It is current believed that DSBs associated with collapsed replication forks is the main cytotoxic lesion generated by CPT. Thus, our finding that Recql5-deficient cells exhibited a replication-dependent hypersensitivity to CPT suggests that Recql5-deficient cells may experience a greater increase in replication fork collapse and DSB accumulation than their wild-type counterpart after the CPT treatment. To formally test this hypothesis, we performed PFGE experiments to measure the DNA fragmentation in both untreated and CPT-treated mouse ES cells. In the experiment, the ES cells were treated with the same low dose (100 nM) of CPT, which according to the data from the apoptosis analysis caused a substantial increase in apoptosis in the mutant but not the wild-type ES cells (Figure 4B). We found that this treatment caused a transient and small increase in the amount of fragmented DNA in the wild-type cells immediately after the CPT release. In contrast, the same experiment resulted in a more pronounced effect on the amount of fragmented DNA in the Recql5-deficient cells (Figure 5A). In particular, the amount of fragmented DNA was higher than the untreated control and was approximately twice that of the wild-type cells (Figure 5B, NT and 0 h). Moreover, the level of fragmented DNA continued to increase until it reached a peak level at approximate 12 h after the treatment (Figure 5B, 12 h). These data, therefore, support the idea that the enhanced CPT cytotoxicity in Recql5-deficient cells is due to, at least partly, the increase of replication fork collapse.

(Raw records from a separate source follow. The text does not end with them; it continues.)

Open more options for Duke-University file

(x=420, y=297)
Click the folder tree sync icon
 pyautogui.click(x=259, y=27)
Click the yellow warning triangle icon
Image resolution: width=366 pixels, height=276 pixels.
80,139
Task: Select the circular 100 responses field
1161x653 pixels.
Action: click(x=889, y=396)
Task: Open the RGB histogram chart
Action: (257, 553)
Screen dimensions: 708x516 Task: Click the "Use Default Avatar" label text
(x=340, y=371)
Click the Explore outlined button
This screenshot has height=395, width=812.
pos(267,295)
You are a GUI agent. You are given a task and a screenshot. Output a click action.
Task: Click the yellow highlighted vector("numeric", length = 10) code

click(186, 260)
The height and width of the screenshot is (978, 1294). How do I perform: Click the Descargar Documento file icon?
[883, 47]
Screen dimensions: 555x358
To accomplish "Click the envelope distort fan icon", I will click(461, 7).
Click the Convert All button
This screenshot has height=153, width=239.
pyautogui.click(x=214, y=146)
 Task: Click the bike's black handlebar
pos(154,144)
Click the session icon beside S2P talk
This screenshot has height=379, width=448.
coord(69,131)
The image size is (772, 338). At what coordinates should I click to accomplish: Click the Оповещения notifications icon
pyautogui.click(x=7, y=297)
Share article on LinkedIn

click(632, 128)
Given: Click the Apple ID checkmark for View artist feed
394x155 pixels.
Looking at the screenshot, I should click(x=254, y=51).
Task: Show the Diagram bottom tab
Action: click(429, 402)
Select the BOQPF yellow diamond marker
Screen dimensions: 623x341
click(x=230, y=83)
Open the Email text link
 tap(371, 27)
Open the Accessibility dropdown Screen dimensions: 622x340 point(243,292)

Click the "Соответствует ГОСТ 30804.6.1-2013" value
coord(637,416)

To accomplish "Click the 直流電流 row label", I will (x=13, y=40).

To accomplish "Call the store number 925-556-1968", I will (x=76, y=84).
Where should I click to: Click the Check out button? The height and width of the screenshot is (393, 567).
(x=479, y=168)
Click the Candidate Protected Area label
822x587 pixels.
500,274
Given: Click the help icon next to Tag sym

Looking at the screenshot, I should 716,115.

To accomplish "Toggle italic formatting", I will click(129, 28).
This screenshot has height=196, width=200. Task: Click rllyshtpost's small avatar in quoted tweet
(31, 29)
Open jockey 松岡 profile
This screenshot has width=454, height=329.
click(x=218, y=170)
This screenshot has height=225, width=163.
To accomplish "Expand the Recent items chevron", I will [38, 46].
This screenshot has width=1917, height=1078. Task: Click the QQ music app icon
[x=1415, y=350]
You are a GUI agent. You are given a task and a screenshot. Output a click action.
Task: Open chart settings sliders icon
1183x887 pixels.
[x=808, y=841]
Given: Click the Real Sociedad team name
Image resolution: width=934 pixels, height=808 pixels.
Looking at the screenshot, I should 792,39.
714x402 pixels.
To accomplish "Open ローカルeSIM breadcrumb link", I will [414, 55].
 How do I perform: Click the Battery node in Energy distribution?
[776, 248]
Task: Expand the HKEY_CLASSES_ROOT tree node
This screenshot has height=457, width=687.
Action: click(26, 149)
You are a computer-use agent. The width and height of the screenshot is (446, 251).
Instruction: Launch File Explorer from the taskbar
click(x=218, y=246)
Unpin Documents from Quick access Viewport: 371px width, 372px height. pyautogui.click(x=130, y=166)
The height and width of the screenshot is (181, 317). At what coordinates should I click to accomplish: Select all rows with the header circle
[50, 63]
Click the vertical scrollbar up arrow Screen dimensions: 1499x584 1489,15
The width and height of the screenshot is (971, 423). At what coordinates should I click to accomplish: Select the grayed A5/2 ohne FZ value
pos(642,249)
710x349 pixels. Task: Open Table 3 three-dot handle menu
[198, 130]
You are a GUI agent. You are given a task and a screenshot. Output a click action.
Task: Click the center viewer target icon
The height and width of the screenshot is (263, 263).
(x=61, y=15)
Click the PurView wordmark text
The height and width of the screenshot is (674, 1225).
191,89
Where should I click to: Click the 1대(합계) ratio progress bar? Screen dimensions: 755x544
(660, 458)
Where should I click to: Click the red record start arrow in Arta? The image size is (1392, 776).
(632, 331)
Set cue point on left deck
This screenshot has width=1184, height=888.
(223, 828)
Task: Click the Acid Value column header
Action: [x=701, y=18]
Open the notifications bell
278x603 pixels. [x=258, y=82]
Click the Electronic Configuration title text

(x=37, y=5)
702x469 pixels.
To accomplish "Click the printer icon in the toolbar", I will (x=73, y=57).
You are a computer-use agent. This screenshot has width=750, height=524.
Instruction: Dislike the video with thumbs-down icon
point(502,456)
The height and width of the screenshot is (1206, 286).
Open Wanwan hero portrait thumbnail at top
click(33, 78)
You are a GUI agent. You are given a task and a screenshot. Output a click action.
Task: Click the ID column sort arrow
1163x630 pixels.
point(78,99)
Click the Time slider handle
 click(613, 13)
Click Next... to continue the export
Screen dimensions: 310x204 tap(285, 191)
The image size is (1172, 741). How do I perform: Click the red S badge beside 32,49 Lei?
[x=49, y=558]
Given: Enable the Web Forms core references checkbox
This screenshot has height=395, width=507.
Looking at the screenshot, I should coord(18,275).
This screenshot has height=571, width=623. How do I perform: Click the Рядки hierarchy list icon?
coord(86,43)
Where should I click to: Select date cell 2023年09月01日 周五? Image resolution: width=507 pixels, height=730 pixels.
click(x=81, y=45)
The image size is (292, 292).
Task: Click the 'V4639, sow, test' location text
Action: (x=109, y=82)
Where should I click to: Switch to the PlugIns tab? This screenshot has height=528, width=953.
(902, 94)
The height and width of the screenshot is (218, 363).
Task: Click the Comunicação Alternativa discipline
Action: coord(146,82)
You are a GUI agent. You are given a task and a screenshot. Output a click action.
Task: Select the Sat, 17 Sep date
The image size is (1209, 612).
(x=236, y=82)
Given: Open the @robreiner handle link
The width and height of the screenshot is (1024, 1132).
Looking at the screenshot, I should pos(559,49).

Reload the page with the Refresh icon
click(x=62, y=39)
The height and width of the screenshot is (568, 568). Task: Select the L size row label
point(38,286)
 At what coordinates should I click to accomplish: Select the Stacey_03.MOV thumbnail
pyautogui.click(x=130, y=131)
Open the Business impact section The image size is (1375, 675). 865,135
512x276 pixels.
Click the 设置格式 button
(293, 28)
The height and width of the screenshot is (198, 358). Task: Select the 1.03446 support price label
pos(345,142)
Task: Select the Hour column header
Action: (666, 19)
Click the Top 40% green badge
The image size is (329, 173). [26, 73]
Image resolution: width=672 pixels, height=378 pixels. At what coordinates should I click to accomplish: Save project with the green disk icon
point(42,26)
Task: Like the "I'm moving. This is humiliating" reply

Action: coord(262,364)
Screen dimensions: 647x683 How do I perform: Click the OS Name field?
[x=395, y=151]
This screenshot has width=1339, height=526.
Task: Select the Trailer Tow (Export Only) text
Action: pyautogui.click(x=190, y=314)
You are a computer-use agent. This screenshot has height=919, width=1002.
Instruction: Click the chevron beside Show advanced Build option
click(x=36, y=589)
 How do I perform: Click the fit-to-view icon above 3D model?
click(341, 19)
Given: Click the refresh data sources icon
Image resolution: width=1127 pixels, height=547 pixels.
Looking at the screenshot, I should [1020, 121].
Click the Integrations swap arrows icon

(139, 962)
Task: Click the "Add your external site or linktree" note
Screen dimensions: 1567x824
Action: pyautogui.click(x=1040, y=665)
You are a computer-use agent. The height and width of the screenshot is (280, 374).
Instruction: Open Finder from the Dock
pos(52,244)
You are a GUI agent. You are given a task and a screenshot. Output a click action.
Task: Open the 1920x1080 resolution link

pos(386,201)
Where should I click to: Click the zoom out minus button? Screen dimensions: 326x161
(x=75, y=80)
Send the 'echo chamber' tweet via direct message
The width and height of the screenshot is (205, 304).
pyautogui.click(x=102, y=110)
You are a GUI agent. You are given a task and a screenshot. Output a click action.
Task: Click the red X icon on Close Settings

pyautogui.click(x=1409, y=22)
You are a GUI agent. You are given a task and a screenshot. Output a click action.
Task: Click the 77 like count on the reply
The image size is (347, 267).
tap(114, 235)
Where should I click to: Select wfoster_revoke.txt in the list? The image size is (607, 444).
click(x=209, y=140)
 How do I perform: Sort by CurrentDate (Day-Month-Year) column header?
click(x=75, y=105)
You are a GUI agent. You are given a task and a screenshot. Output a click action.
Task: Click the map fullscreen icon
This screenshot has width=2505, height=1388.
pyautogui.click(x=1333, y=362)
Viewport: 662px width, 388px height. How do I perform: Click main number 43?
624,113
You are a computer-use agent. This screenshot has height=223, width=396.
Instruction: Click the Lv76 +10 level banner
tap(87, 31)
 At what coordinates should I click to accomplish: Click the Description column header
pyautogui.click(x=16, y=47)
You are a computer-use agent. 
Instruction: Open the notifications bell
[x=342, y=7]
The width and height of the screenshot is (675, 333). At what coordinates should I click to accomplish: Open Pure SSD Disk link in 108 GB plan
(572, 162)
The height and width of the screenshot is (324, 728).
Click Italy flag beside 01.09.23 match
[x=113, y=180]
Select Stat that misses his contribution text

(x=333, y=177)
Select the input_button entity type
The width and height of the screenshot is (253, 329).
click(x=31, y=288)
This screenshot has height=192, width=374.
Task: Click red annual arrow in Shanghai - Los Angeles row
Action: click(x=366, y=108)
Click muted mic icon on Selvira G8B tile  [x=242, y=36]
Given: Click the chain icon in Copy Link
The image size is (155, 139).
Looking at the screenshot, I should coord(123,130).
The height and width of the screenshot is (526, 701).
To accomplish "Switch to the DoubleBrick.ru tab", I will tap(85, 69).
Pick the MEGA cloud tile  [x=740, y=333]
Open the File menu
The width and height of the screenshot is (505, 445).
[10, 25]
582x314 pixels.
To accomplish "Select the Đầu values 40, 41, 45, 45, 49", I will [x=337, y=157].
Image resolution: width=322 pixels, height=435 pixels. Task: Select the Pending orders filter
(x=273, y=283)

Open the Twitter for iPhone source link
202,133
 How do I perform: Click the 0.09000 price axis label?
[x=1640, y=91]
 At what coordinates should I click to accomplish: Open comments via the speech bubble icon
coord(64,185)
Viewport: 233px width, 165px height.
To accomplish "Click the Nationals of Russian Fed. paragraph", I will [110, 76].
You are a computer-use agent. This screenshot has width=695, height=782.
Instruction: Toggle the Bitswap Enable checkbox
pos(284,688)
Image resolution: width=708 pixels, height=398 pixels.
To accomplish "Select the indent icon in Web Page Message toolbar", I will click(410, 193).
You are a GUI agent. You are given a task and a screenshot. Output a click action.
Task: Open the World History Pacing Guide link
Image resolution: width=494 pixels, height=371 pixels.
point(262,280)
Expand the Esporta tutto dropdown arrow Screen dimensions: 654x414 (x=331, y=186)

In human cells, cytotoxic doses of CPT activated CHK1-dependent intra-S checkpoint and inhibited both fork elongation and the initiation of new origins of replication (Seiler et al., 2007 ). Thus, we also analyzed the status of Chk1 in both wild-type and mutant cells before and after treating with 100 nM CPT. We found that 100 nM CPT caused only a modest increase in Chk1 phosphorylation in wild-type cells (Figure 5C, left panel). In contrast, the same treatment resulted in a much more pronounced increase in the levels of phosphorylated Chk1 in mutant cells. These relatively high levels of phosphorylated Chk1 persisted for up to 8 h after the release of the CPT treatment before subsiding at 16 h after the release (Figure 5C, right panel). A significant up-regulation of Chk1 phosphorylation in mutant cells but not in wild-type cells immediately after the CPT treatment is consistent with the significant reduction in the number of BrdU-incorporating S phase cells in the mutant but not wild-type control after the same treatment (Figure 3). In addition, the prolonged presence of high levels of phosphorylated Chk1 in the CPT-treated mutant cells is also consistent with the sustained high levels of fragmented DNA revealed by PFGE analysis (Figure 5A). Thus, in aggregate, the data presented thus far strongly suggest that Recql5 is required to prevent the collapse of CPT-induced stalled DNA replication fork to promote cell survival.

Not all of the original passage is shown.